As it establishes rules for the auction, the FCC should do more than maximize revenue for the Treasury: it should also maximize opportunities for bona fide small minority businesses that need and deserve to have a fair chance at access to the great publicly-owned resource of wireless spectrum.
Many of the proposals in a recent draft order of the FCC's competitive bidding rules are very promising for small minority businesses.
The rules would allow small, rural, minority-owned businesses ("designated entities" or "DEs") some flexibility to innovate and to work with other bidders when the public would benefit. DE's could enter into arrangements that are operational, such as roaming or leasing agreements, as long as they are disclosed. The rules would also permit small businesses and rural providers to participate in bidding consortia with other DE-eligible parties. In these arrangements, the parties would bid as a single entity.
The proposed rules include provisions to avoid abuse of the designated entity (DE) rules, which are designed to help small, rural and minority businesses have a chance at winning spectrum. In particular, the FCC proposes to ban most joint bidding arrangements that involve multiple entities using a shared strategy for bidding, to prevent entities with bidding agreements from bidding on the same licenses, and to ban multiple applications by one party or by multiple parties that have common controlling interests. These types of anti-fraud protections will help sustain the program. It's very welcome to see the FCC propose to eliminate its "attributable material relationship" ("AMR") rule, under which the gross revenues of an entity that leases more than 25% license capacity from a DE applicant are attributed to that applicant.

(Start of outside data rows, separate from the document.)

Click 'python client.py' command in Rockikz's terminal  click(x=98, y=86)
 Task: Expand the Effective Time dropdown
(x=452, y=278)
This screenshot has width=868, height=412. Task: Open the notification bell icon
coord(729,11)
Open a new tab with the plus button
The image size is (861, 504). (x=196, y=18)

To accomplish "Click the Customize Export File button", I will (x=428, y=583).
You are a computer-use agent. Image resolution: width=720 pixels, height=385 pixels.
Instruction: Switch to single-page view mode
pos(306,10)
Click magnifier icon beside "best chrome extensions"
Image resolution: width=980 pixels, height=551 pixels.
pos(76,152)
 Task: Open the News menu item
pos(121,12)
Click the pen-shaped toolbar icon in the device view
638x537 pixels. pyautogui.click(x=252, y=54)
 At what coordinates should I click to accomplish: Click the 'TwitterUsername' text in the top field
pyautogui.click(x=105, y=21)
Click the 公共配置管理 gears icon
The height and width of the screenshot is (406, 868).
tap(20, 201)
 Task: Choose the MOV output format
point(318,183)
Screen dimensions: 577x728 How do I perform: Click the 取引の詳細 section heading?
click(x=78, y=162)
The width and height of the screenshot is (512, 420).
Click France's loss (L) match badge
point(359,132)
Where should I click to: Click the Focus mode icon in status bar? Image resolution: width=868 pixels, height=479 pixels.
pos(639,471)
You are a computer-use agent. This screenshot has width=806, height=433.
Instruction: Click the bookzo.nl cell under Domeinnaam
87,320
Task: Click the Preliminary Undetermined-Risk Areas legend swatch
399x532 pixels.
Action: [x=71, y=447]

Since its adoption in 2006, the AMR rule has brought about a severe reduction in DEs' success in major auctions. The FCC's order does have one major flaw: its $150 million cap for small businesses, which is much too low. $150 million won't buy enough spectrum to compete in even one medium market. It would impair small business' access to capital and, thus, impair the ability of these businesses to grow into large, competitive enterprises.
The order could also be improved by creating a bidding credit for any carrier that engages in extensive procurement with, or secondary market transactions to, small disadvantaged businesses ("SDBs"). Secondary market transactions are sales of non-core asset spectrum from one company to another without the need for FCC management of the transaction. These transactions complement the DE process by harnessing the marketplace to advance minority business.
Finally, the retention of the 30 mHz spectrum reserve", which is available to all bidders except the two largest carriers (AT&T and Verizon) could be further enhanced by implementing a universal compromise that maximizes the potential benefit to underserved communities: the Commission should retain its set aside of 30 MHz of spectrum but reserve this spectrum for DE's, which need it the most for growth and innovation. DE's and civil rights organizations have advocated for a DE set-aside consistently over the past 20 years.
The idea's time has come. DE participation, and especially minority DE participation, has plummeted sharply since the Commission adopted an array of ill-conceived DE rule amendments in 2006. History shows, though, that DE participation, done right, can increase revenues to the Treasury, increase innovation, and promote competition and diversity. I am generally encouraged by Chairman Wheeler's direction in the upcoming auction.
The Commission must adopt rules that will generate revenue for the Treasury while also maximizing the participation of small and minority businesses.